====== Passage provided

> Here's a summary of yesterday's meeting. This and earlier meeting
> summaries are linked to from here:
>
> http://www.secure-computing.net/wiki/index.php/OpenVPN/IRC_meetings
>
>   

Oops, and the actual summary here :).

-- 
Samuli Seppänen
Community Manager
OpenVPN Technologies, Inc

irc freenode net: mattock

COMMUNITY MEETING

Place: #openvpn-discussion on irc.freenode.net
List-Post: openvpn-devel@lists.sourceforge.net
Date: Thursday, 4th January 2010
Time: 19:00 UTC

Full log available here:

http://secure-computing.net/logs/%23%23openvpn-discussion.log

Next meeting on Thu 11th Feb 2010. Same place, same time.

============

#### [What is asked]
(A) Repeat word for word the section of the OpenVPN meeting post starting at "COMMUNITY MEETING" and ending at "place, same time.".
(B) Please list the labels, each followed by a colon, on the lines directly under the heading COMMUNITY MEETING in the OpenVPN meeting post.
(C) Pick up the OpenVPN meeting post after its final line and write a few more lines.
The records that come next have nothing to do with the OpenVPN meeting post.

====== Stored data

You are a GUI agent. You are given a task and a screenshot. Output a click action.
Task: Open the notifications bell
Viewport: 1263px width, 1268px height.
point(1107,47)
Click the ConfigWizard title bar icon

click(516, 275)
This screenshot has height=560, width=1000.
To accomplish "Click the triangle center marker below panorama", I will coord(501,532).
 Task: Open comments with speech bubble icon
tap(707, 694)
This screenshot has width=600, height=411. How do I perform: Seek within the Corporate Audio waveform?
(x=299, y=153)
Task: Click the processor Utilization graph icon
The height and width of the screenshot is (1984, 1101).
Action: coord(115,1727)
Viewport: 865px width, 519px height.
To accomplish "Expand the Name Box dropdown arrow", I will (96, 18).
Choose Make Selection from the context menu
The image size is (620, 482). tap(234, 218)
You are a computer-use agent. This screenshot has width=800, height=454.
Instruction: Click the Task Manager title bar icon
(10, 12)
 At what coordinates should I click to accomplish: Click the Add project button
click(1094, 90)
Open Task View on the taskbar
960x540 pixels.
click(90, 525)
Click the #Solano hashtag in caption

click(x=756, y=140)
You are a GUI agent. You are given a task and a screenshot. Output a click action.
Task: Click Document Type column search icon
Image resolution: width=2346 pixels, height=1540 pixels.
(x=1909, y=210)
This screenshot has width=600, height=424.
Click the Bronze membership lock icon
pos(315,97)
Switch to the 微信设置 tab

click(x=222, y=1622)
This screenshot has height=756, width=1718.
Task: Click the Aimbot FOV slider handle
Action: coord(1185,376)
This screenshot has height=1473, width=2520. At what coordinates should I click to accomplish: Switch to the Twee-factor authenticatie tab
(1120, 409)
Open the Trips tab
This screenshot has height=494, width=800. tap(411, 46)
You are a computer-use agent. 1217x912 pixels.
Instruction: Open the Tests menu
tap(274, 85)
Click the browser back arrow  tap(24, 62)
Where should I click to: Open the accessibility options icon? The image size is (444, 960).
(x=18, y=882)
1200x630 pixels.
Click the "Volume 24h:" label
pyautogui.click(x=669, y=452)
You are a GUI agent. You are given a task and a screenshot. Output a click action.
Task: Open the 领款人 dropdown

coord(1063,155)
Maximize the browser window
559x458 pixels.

============

#### [Task responses]
(A)
COMMUNITY MEETING

Place: #openvpn-discussion on irc.freenode.net
List-Post: openvpn-devel@lists.sourceforge.net
Date: Thursday, 4th January 2010
Time: 19:00 UTC

Full log available here:

http://secure-computing.net/logs/%23%23openvpn-discussion.log

Next meeting on Thu 11th Feb 2010. Same place, same time.

(B)
Place
List-Post
Date
Time

(C)
SUMMARY

Decided to follow David Sommerseth's plans regarding the development process, 
described in detail in this thread:

 
http://sourceforge.net/mailarchive/forum.php?thread_name=20100204190039.GU857%40greenie.muc.de&forum_name=openvpn-devel

Some of the basic ideas are incorporated into this process (swimlane) diagram:

 http://users.utu.fi/sjsepp/openvpn/getting_code_to_openvpn.png

Decided to host David's Git trees in SF.net under the "openvpn" project. James 
will take care of granting the necessary permissions for David to do that.

Decided to start writing basic developer documentation (e.g. coding 
conventions, the rules outline in David's email...). This content will be 
hosted in the Secure Computing Wiki 
(http://www.secure-computing.net/wiki/index.php/OpenVPN) until the OpenVPN 
Community site Wiki is up.

Decided to start testing the new development process by integrating the 
existing IPv6 patchsets to David's Git tree.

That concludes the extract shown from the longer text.